'''
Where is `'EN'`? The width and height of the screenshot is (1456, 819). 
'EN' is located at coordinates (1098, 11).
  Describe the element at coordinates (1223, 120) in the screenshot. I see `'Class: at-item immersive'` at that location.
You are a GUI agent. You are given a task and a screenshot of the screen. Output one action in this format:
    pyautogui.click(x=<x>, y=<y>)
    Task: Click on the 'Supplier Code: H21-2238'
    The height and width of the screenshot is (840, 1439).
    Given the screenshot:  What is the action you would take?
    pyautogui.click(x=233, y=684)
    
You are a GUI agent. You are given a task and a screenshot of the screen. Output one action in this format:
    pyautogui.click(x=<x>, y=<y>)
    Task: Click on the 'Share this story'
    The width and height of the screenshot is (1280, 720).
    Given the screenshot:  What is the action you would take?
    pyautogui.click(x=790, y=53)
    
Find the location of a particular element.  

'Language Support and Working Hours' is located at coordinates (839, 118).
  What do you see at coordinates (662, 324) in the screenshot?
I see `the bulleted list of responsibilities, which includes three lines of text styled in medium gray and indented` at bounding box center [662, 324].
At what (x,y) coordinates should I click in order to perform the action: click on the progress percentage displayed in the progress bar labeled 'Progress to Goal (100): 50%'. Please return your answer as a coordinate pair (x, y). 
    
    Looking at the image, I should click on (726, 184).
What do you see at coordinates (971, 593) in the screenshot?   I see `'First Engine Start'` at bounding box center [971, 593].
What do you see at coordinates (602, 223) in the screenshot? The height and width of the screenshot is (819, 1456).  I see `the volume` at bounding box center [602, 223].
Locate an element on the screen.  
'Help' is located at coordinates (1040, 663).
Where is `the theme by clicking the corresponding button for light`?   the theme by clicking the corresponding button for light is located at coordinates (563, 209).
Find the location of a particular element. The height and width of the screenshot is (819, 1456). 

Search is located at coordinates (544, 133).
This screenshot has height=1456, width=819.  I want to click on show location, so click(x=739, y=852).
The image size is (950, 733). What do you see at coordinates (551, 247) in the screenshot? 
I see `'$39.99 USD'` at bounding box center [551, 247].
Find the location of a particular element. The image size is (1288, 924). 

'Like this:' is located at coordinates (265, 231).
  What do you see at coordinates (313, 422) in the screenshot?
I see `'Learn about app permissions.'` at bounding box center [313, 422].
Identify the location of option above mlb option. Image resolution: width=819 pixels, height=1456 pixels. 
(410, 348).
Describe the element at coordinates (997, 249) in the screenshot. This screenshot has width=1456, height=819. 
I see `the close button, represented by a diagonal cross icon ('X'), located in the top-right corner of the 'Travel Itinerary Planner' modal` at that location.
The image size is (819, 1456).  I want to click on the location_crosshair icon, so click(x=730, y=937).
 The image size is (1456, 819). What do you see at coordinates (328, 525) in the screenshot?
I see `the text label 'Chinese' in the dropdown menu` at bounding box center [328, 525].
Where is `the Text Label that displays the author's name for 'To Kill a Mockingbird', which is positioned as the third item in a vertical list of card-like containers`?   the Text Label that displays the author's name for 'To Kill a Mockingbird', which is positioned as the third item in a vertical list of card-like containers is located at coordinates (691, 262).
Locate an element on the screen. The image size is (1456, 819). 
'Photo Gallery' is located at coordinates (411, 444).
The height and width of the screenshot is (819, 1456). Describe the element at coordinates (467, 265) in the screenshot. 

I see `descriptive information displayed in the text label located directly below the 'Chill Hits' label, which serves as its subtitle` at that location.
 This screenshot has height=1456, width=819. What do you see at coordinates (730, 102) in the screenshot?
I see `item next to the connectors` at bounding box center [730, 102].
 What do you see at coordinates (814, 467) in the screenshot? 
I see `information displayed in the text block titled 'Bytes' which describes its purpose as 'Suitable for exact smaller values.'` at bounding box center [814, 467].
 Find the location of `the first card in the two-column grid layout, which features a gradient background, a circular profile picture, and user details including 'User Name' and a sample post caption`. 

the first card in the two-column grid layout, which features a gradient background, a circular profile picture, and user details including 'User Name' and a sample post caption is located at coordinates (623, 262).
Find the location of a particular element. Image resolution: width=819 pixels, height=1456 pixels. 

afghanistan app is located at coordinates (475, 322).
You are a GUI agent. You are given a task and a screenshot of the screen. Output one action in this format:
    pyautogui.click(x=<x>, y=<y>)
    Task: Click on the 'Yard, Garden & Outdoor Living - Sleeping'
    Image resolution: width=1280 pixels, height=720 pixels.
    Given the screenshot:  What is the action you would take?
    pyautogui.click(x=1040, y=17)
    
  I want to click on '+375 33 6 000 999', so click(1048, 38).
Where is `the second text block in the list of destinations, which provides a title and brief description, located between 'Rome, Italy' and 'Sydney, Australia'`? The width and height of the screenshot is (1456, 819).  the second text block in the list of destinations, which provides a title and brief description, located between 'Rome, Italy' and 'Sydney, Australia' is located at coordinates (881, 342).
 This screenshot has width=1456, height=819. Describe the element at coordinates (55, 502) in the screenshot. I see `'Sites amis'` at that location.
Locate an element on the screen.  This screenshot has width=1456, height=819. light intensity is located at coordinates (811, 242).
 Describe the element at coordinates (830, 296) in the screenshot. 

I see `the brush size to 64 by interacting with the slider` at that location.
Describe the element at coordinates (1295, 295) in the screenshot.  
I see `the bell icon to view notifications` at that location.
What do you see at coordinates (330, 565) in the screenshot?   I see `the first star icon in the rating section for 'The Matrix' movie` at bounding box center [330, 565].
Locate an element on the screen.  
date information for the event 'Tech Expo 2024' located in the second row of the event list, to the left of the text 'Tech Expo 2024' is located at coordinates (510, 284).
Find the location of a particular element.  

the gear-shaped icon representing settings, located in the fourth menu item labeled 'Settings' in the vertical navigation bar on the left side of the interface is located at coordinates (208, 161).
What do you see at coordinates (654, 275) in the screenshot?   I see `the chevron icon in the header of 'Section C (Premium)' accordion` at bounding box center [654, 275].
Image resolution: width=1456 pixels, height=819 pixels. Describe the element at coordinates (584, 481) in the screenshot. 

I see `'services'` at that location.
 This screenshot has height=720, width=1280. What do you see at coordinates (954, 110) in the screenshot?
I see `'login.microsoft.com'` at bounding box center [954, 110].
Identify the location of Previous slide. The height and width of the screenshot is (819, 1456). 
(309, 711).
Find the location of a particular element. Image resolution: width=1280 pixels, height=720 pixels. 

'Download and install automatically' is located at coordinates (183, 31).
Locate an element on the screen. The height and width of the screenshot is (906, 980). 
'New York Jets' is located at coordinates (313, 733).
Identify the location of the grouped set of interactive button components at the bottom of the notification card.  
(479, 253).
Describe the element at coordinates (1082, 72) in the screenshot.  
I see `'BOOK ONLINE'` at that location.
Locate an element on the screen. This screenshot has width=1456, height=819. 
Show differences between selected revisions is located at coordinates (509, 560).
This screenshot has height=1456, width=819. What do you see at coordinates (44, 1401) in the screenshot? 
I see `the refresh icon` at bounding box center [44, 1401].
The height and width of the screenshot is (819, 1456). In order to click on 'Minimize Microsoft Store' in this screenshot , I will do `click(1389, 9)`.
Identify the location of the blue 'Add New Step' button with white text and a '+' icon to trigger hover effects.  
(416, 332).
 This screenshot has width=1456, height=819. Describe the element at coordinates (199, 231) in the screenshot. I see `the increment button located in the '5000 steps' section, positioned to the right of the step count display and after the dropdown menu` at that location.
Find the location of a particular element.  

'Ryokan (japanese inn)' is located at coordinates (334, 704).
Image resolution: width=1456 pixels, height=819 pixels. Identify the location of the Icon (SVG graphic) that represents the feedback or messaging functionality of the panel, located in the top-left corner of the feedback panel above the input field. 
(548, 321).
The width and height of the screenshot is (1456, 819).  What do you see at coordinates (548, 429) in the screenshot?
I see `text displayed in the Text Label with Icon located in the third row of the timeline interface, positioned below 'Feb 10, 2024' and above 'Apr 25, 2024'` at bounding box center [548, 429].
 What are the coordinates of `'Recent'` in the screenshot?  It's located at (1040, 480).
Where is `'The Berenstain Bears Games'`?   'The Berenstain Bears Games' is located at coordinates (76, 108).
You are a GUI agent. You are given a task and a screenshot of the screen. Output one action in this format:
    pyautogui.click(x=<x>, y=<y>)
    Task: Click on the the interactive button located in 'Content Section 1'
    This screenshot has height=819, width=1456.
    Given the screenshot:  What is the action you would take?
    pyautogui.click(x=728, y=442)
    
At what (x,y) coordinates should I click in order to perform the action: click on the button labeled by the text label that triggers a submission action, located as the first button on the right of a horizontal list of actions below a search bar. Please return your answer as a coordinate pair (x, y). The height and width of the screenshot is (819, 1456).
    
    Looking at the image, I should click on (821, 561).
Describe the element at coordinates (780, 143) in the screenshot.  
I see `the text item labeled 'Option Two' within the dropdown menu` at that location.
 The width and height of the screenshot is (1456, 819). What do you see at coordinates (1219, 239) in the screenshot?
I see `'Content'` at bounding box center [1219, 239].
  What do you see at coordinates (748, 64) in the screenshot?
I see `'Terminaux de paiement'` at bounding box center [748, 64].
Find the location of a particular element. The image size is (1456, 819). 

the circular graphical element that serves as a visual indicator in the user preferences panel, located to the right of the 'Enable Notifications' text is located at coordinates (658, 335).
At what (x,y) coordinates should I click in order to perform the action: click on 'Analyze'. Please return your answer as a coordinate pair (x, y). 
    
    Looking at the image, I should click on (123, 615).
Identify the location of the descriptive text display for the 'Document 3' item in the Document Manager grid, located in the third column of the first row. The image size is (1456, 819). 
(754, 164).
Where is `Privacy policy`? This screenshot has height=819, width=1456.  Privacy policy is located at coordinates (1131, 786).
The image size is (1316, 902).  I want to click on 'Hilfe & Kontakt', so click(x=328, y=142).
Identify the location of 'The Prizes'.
'''
Written request ▸
Please copy every line above that contains the string "including". Case counts.

Solved problem ▸
 Find the location of `the first card in the two-column grid layout, which features a gradient background, a circular profile picture, and user details including 'User Name' and a sample post caption`. 
the first card in the two-column grid layout, which features a gradient background, a circular profile picture, and user details including 'User Name' and a sample post caption is located at coordinates (623, 262).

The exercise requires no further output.